#### [Aim of the task]
Give the number of lines below with "computer" in them, leaving out anything else.

--- Given records Enclosed Below ---

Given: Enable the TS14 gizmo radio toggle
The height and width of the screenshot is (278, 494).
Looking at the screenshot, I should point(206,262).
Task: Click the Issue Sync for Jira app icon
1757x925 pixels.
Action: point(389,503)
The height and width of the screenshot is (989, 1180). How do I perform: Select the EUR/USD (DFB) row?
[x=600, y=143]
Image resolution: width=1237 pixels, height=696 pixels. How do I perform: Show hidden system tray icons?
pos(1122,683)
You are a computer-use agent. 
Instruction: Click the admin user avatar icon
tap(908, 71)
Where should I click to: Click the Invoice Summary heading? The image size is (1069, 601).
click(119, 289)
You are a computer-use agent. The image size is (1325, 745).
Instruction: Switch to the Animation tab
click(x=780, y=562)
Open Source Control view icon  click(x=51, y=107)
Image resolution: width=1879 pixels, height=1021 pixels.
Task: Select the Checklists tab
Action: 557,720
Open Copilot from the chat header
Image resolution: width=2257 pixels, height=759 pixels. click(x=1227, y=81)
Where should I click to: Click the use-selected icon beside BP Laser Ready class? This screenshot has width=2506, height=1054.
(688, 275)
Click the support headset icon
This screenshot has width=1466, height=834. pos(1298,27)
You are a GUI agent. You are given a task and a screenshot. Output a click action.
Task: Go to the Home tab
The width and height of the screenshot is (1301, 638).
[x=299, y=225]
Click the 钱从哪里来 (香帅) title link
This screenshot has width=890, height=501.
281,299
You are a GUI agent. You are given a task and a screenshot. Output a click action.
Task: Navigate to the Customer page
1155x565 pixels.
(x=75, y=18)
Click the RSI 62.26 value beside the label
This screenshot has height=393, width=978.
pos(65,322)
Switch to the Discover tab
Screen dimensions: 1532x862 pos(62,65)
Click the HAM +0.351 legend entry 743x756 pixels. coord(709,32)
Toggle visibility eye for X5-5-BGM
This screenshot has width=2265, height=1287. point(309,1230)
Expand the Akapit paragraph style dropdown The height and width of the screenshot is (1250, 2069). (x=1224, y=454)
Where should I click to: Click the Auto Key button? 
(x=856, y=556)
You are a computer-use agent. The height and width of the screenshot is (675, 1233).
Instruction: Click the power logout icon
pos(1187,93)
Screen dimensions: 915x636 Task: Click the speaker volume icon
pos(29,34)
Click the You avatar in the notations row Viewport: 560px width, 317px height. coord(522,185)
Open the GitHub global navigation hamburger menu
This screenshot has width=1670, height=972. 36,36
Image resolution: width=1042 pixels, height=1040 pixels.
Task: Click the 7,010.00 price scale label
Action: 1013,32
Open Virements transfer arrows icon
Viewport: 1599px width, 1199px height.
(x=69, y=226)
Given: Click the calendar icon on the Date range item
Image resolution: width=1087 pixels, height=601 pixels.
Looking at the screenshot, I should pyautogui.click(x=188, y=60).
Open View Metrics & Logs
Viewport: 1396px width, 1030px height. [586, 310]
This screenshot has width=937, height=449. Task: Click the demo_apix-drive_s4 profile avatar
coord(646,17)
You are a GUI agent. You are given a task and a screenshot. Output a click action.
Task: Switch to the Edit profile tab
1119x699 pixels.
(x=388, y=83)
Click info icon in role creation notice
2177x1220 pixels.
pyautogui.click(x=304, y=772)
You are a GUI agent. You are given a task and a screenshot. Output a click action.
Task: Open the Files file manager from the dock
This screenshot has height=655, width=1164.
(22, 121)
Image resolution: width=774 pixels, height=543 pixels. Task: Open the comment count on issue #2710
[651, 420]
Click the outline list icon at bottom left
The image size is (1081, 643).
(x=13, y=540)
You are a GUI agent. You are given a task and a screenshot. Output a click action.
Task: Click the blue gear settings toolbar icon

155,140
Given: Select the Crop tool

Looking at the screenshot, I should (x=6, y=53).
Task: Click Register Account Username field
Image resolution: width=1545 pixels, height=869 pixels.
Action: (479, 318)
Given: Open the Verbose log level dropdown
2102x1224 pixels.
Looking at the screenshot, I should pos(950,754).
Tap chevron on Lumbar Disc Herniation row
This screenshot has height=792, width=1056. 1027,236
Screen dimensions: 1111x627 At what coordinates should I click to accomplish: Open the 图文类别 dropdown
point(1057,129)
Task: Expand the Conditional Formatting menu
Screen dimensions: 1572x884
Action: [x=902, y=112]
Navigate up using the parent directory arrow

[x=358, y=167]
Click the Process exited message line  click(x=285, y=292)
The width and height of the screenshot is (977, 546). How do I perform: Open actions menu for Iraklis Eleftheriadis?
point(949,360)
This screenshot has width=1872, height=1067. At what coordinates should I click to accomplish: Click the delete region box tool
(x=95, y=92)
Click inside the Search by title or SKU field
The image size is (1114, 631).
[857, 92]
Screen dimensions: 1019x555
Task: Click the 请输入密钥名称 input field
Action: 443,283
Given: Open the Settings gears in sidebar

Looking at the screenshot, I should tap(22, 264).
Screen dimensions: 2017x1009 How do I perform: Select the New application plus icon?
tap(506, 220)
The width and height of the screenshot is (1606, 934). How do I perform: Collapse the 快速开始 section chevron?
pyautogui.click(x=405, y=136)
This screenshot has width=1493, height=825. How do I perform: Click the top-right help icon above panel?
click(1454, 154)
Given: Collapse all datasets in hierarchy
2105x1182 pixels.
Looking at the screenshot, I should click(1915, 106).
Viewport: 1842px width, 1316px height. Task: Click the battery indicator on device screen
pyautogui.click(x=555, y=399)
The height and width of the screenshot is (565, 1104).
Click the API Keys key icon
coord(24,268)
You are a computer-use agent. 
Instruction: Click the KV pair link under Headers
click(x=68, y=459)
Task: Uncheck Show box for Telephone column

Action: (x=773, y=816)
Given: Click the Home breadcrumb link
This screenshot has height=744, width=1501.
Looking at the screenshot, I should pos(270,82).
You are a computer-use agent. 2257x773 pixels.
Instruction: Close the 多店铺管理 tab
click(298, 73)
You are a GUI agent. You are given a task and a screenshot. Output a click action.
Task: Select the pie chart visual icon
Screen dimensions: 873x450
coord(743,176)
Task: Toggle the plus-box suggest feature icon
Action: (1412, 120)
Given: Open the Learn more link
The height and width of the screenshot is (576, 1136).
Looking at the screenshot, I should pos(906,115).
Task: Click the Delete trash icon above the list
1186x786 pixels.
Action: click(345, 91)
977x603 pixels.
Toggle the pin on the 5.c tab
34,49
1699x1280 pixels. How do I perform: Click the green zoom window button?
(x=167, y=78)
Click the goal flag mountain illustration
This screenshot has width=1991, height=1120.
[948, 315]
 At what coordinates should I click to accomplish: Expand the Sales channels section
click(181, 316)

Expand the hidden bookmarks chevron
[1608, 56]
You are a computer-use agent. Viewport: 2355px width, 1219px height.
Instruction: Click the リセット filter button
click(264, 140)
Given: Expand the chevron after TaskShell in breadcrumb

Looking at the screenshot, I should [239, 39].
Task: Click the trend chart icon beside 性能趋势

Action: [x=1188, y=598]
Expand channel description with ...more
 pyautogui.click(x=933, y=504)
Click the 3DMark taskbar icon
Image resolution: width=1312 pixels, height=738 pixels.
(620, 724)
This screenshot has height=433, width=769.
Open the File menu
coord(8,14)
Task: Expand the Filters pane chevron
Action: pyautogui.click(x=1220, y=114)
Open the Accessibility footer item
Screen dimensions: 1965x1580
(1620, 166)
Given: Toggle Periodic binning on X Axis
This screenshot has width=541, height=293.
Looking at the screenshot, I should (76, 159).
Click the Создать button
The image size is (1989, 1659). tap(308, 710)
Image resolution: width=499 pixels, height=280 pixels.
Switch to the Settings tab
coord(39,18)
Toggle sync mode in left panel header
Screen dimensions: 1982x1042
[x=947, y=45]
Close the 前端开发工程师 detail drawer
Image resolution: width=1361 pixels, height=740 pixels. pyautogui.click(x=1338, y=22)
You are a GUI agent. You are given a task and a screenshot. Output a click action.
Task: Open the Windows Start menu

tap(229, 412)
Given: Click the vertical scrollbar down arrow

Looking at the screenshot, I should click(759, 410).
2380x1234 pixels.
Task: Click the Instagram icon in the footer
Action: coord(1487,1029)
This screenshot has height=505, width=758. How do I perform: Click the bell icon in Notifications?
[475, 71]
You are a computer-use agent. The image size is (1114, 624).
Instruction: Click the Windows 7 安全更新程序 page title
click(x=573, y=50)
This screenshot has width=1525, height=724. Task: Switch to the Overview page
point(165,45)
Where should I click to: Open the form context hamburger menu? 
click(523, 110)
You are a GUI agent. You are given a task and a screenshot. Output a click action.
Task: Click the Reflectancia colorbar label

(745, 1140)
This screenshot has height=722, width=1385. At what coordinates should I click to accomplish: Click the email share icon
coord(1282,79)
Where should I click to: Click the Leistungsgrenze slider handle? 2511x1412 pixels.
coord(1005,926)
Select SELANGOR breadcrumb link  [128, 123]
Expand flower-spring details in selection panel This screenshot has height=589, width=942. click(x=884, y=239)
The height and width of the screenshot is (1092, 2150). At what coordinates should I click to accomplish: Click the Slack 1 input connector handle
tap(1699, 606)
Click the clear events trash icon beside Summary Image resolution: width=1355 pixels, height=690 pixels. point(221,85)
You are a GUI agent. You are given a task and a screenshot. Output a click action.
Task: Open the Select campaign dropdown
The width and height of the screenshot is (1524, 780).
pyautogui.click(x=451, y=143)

--- End of Enclosed Given records ---

#### [Task solution]
7